Table 2: Eight Types of Decisions
| Decision Type No. | Vector | Dynamics | Determination | Description of the Decision | Example |
|---|---|---|---|---|---|
| 1 | 0 | – | L | A decision to maintain the status quo through passivity with low determination | I decide to sleep a bit longer |
| 2 | 0 | – | H | A decision to maintain the status quo through non‑action with high determination | Sitting on a tree, I decide not to move so I don’t fall |
| 3 | 0 | + | L | A decision to maintain the status quo through action with low determination | I decide to shoo away the cat that is waking me up |
| 4 | 0 | + | H | A decision to maintain the status quo through action with high determination | I defend my daughter from an attacker |
| 5 | 1 | – | L | A decision to bring about change through passivity with low determination | I don’t water flowers I dislike so they will wither |
| 6 | 1 | – | H | A decision to bring about change through passivity with high determination | I decide not to save someone when I want them to drown |
| 7 | 1 | + | L | A decision to bring about change through action with low determination | I want to trim the cat’s claws |
| 8 | 1 | + | H | A decision to bring about change through action with high determination | I want to escape from prison |
Jakubiec eight types of decisions
Let us add that:
- decisions with vector 0 (maintaining the status quo), and
- decisions with negative dynamics (–), i.e., achieving the goal through passivity,
do not in any way mean the absence of a decision. These are not the same. I may decide to sit quietly and remain motionless so that someone does not find me. That decision is not the same as externally observed passivity caused, for example, by apathy or an ambivalent attitude toward the situation.

=-=-=

_WHAT THE TASK REQUIRES_. Write the next part of the passage on the eight types of decisions, picking up after its final sentence.

=-=-=

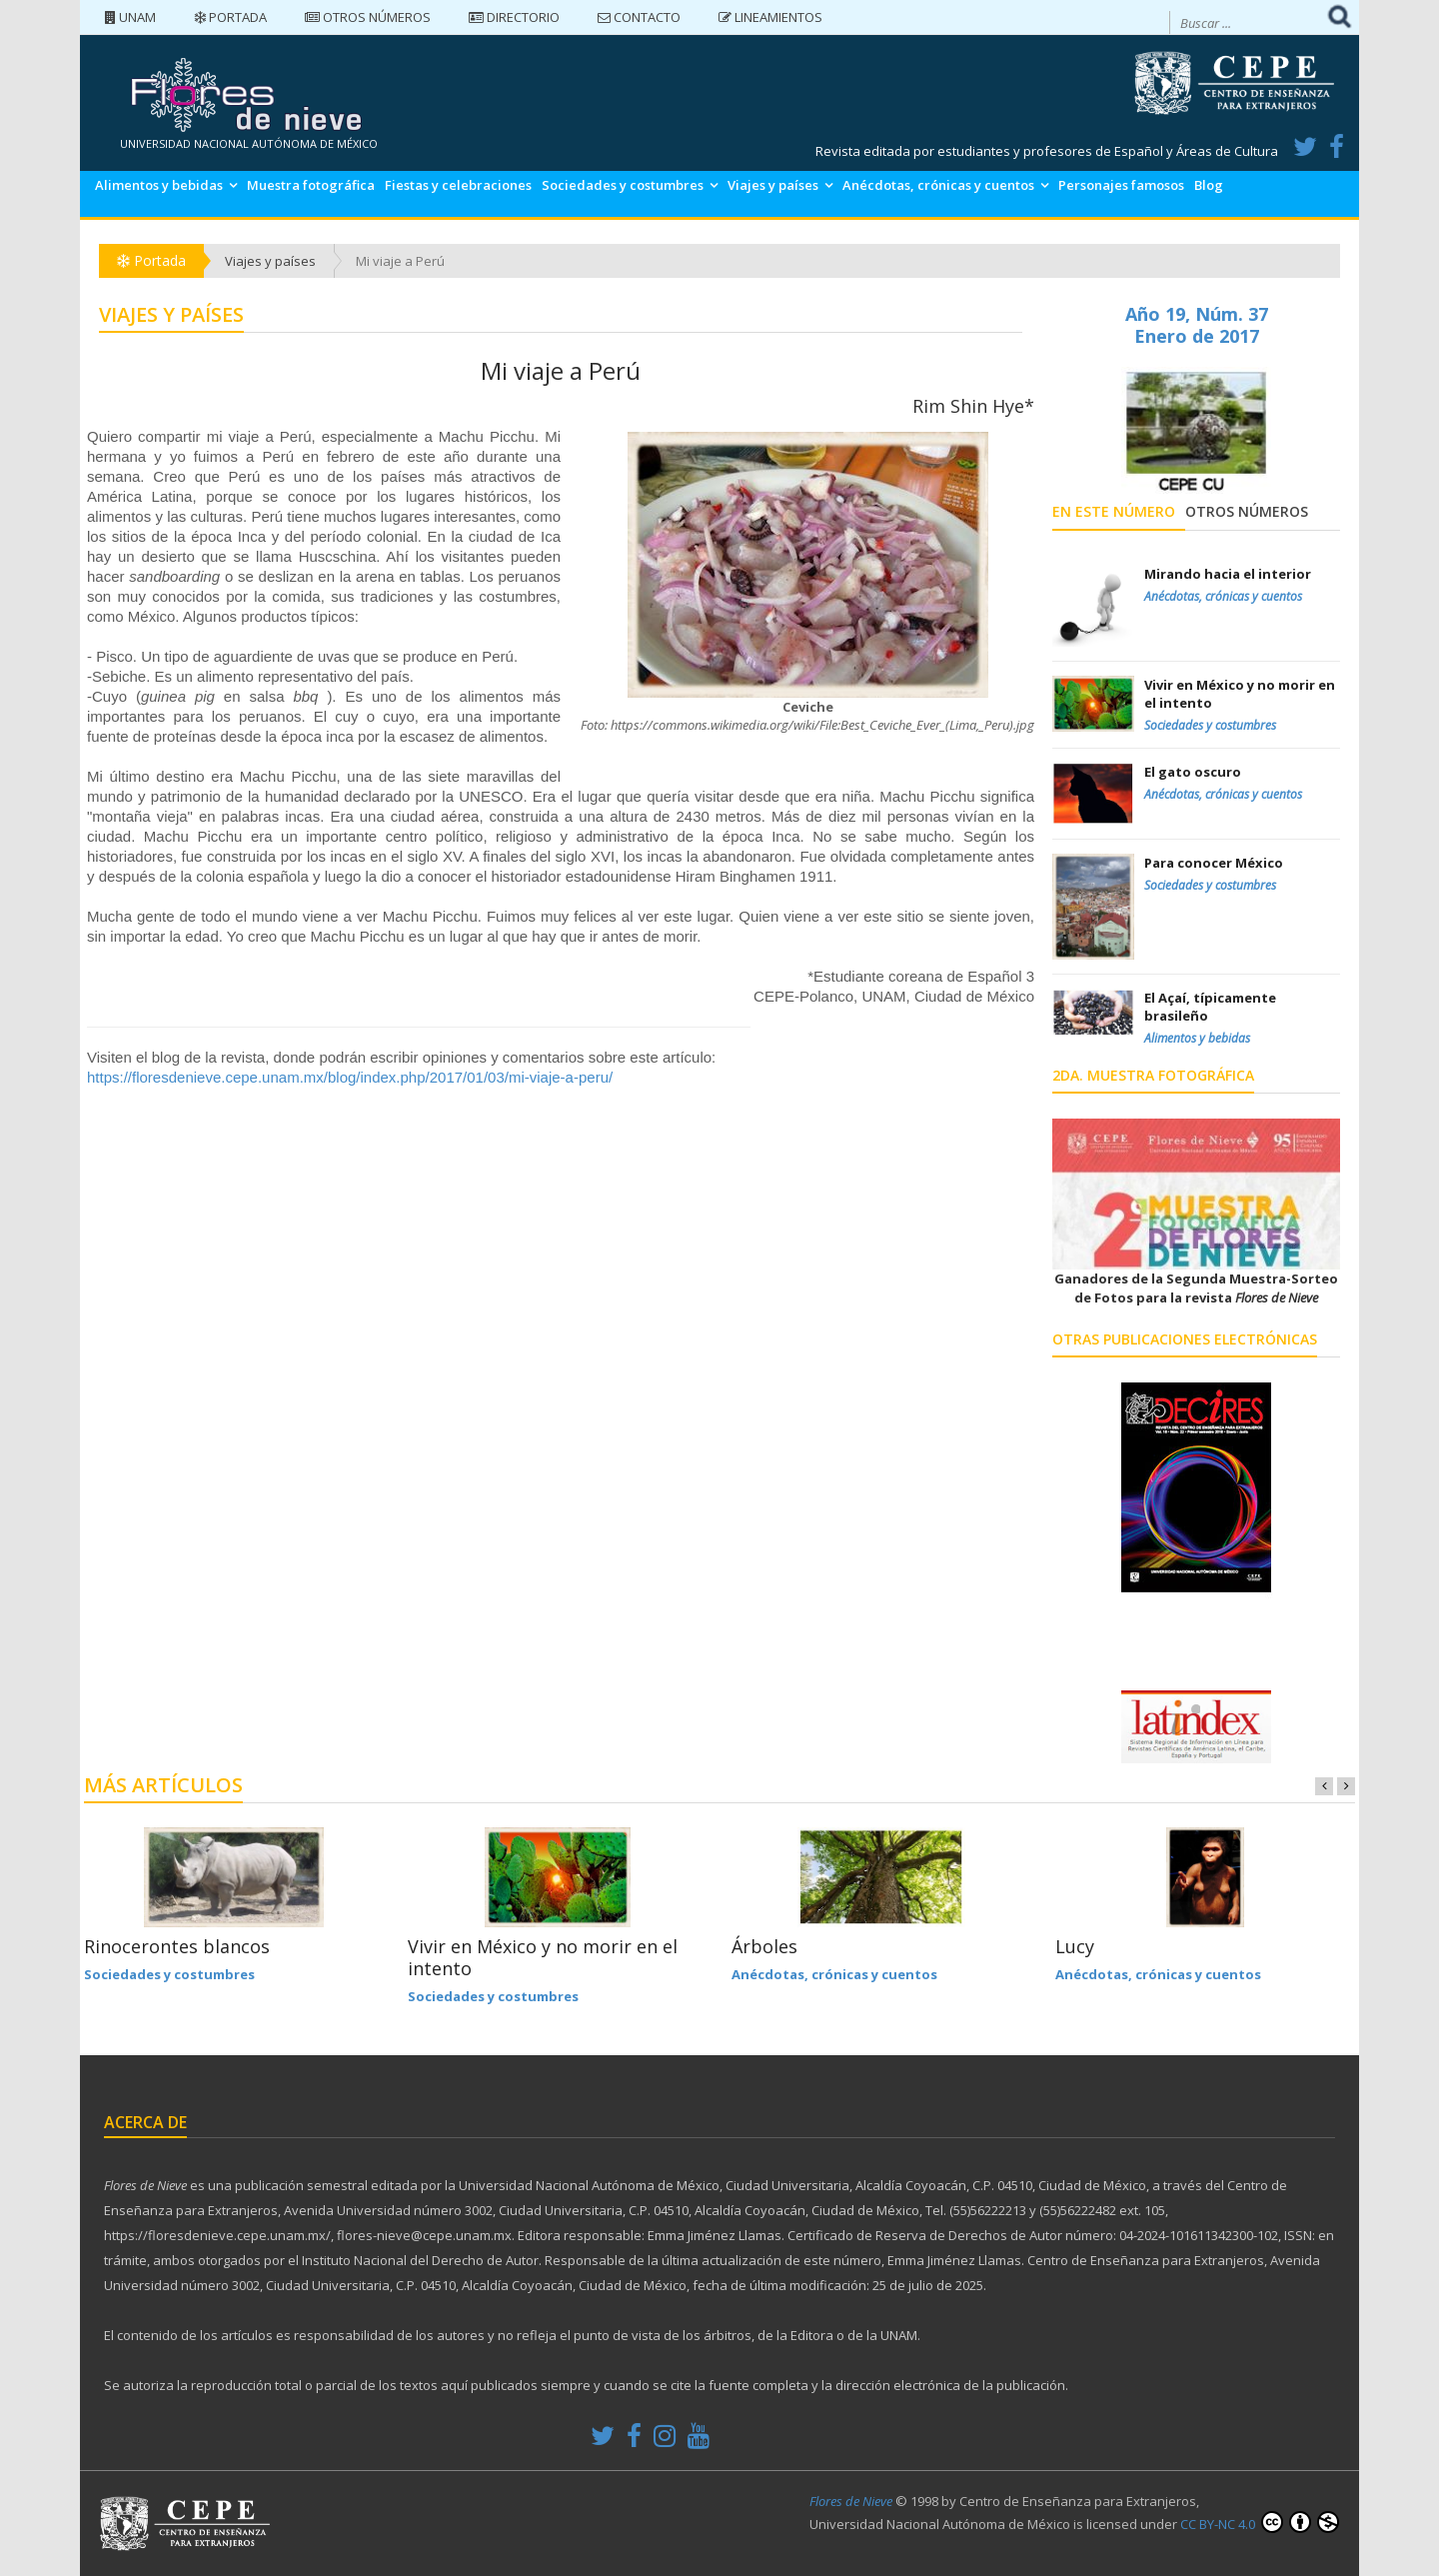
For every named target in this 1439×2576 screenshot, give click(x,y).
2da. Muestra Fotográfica (1153, 1075)
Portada (230, 17)
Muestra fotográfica (311, 185)
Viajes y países (772, 185)
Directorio (514, 17)
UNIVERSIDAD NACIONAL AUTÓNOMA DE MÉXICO (249, 143)
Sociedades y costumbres (623, 185)
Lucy (1074, 1946)
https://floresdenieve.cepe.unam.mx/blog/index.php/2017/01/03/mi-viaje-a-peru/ (350, 1077)
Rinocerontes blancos (177, 1946)
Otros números (368, 17)
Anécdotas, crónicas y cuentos (938, 185)
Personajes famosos (1121, 185)
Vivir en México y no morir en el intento (543, 1957)
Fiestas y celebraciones (458, 185)
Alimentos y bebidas (159, 185)
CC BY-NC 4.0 (1259, 2522)
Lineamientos (770, 17)
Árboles (764, 1946)
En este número (1113, 511)
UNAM (130, 17)
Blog (1208, 185)
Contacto (639, 17)
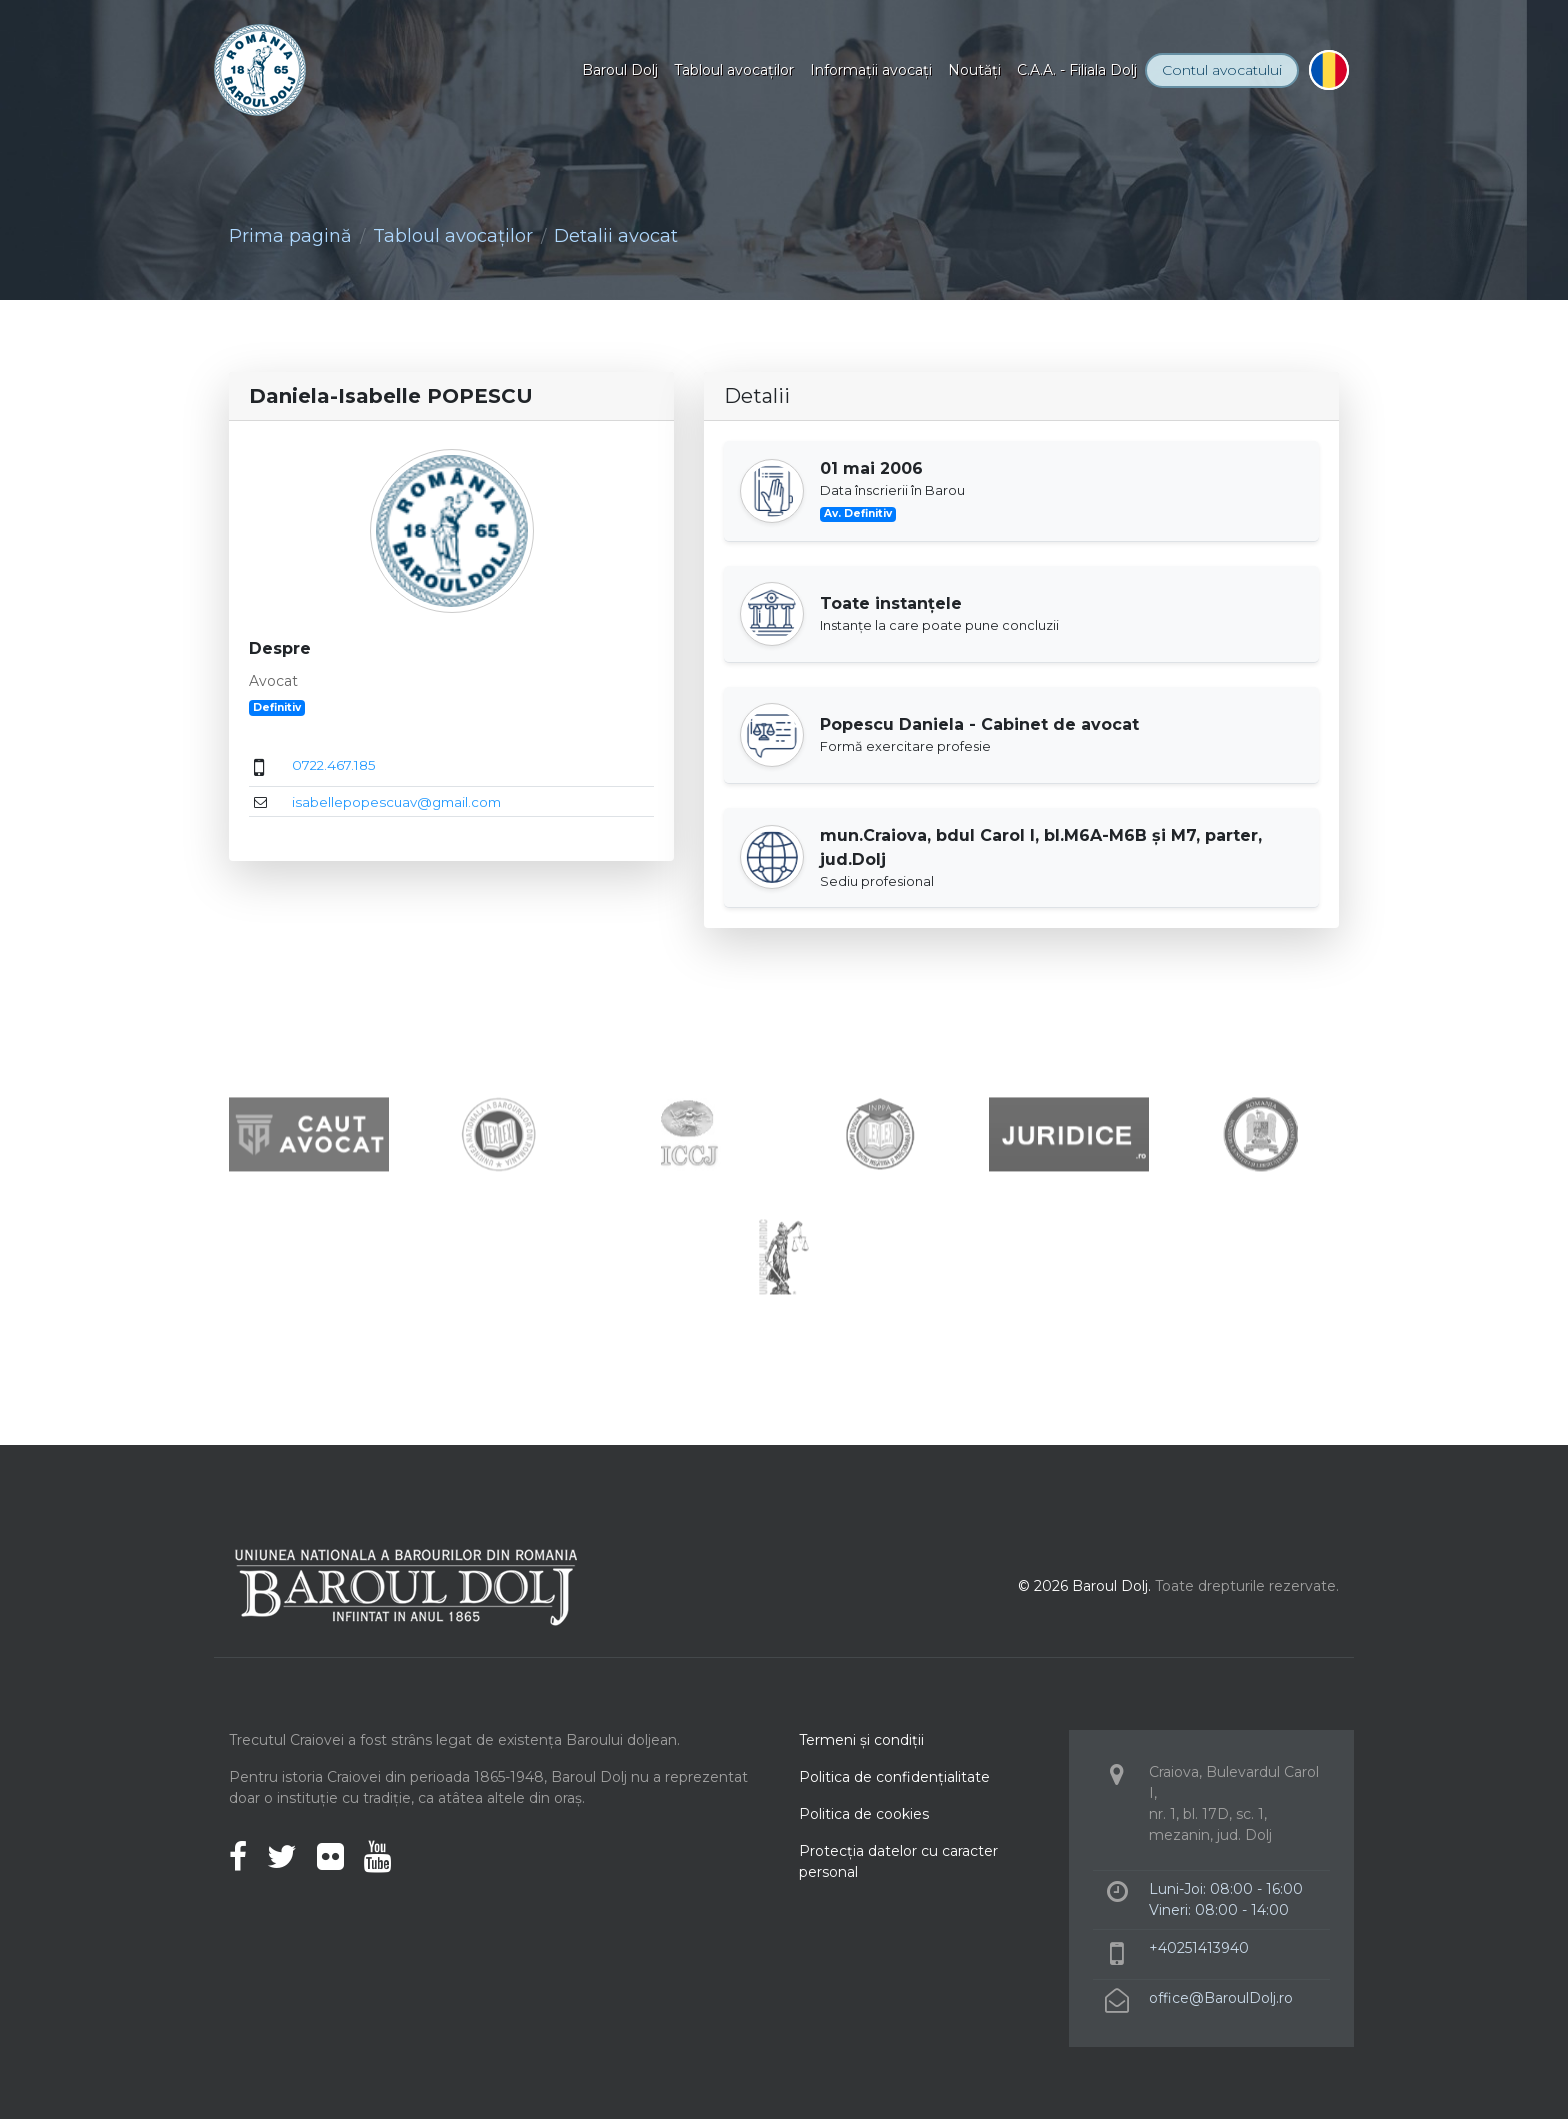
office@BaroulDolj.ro (1221, 1998)
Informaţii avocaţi (871, 70)
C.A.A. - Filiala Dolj (1077, 70)
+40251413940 (1199, 1948)
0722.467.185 (334, 765)
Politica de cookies (864, 1814)
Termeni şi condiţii (861, 1740)
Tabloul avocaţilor (734, 70)
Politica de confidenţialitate (894, 1777)
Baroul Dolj (620, 70)
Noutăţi (974, 70)
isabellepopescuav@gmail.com (396, 802)
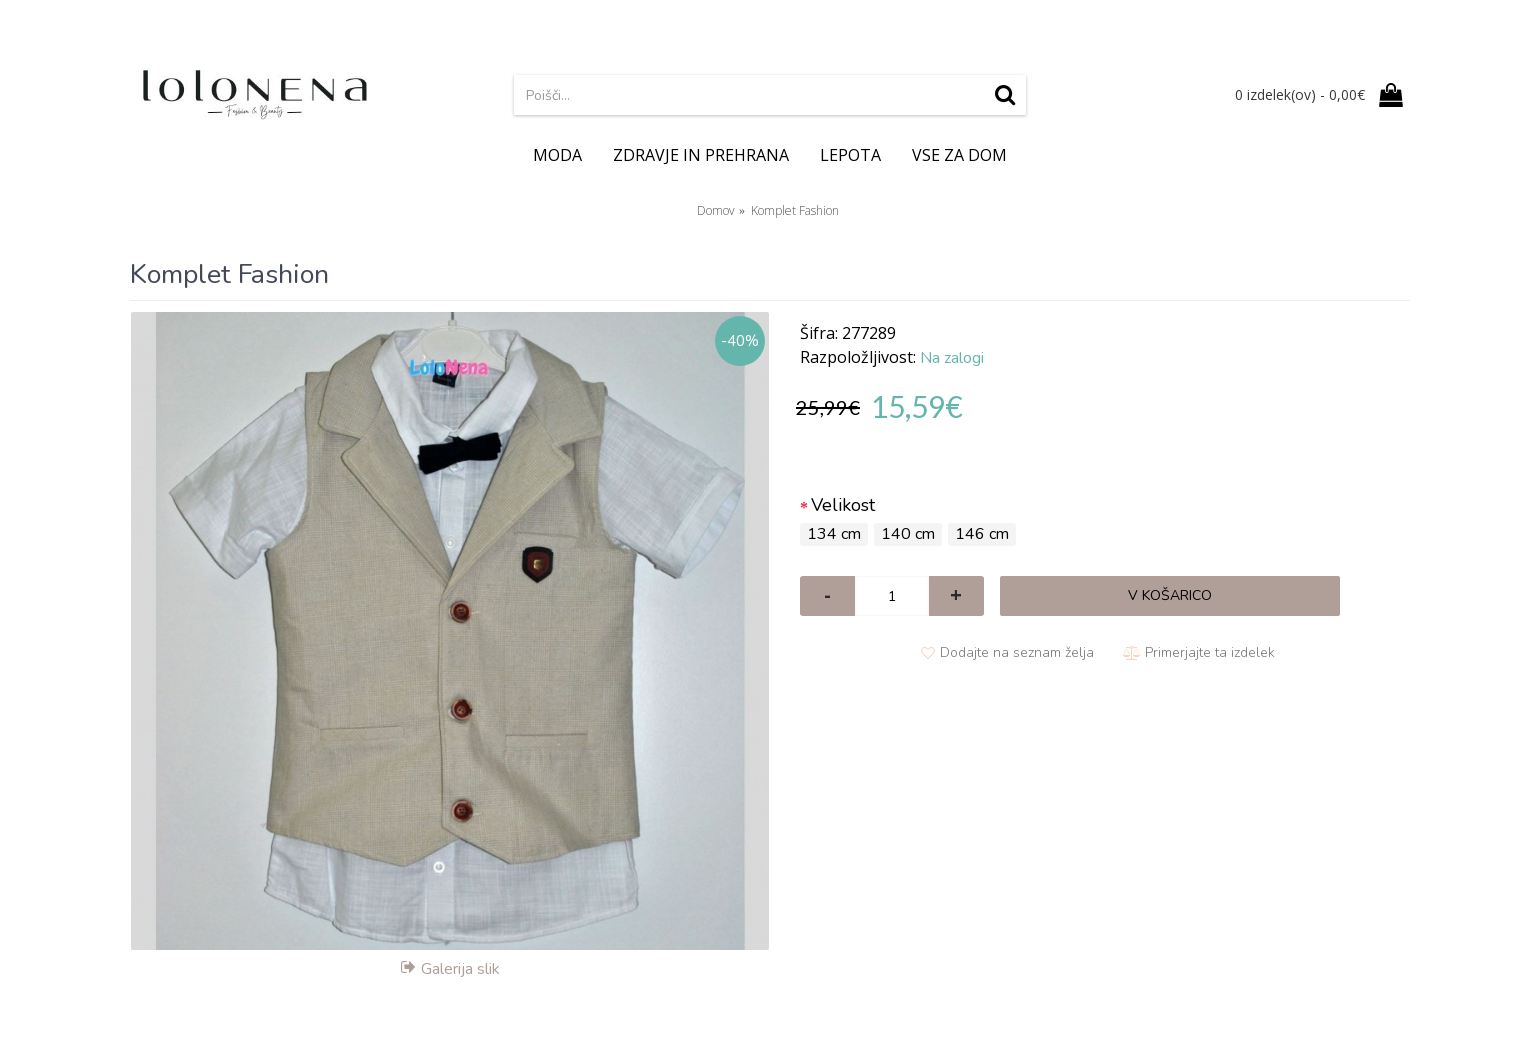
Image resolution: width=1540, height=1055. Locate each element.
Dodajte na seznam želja (1017, 652)
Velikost (843, 505)
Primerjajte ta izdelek (1210, 652)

=-=-=

_TASK RESPONSE_.
Similarly, it must be noted that:
- a decision aimed at change (Vector 1) cannot be equated with action (+), and
- a decision aimed at defending the status quo (Vector 0) cannot be equated with the absence of action.
The initial state (status quo) may be so desirable that we decide to defend it actively (vector 0, dynamics +). Thus, not wanting change, we will take action. Example: If I want a drowning person to survive, I will rescue them. Not wanting to allow a change (life → death), I will take action.
Conversely, it may happen that in striving for change we decide not to act. If I want a drowning person to die, it is enough that I do not rescue them. Drowning represents a change in their state (life → death) brought about by my passivity. Here we have vector 1, negative dynamics, and a level of determination which, in this example, we do not know — but we assume it would have to be very high.
For completeness, it must also be stated that the absence of a decision to change is not identical with a decision to maintain the status quo. A lack of decision results from the absence of at least one element of the decision triad (see above). Thus, the absence of a decision may result from a lack of motivation, a subjectively perceived lack of feasibility, or the absence of a trigger. This does not necessarily mean that the stimulus is irrelevant to us. It may, for example, generate motivation, but we will not make a decision because the task appears unfeasible. In such a situation, the objective absence of action cannot be equated with passivity as a chosen parameter of a made decision.
Example
When encountering a bear in the mountains, I may decide either to surrender or to save my life. But whether I achieve this by playing dead, fighting, or running — that is a parameter of the decision. And in this respect, it may be chosen correctly or incorrectly: I may run up a tree the bear can climb after me, or hide in a rock crevice where it cannot reach me. This does not change the fact that I decided to stay alive (vector 0) through action in the form of escape (dynamics +) or through passivity in the form of playing dead (dynamics –), with high determination in each case (H).
As I indicated above, one must distinguish between lying down because I consciously chose to survive by playing dead, and lying down because I concluded that I have no chance anyway, and besides, I have not wanted to live for a long time.
What Is the Relationship Between Cognitive Biases, the Decision Triad, and Decision Parameters?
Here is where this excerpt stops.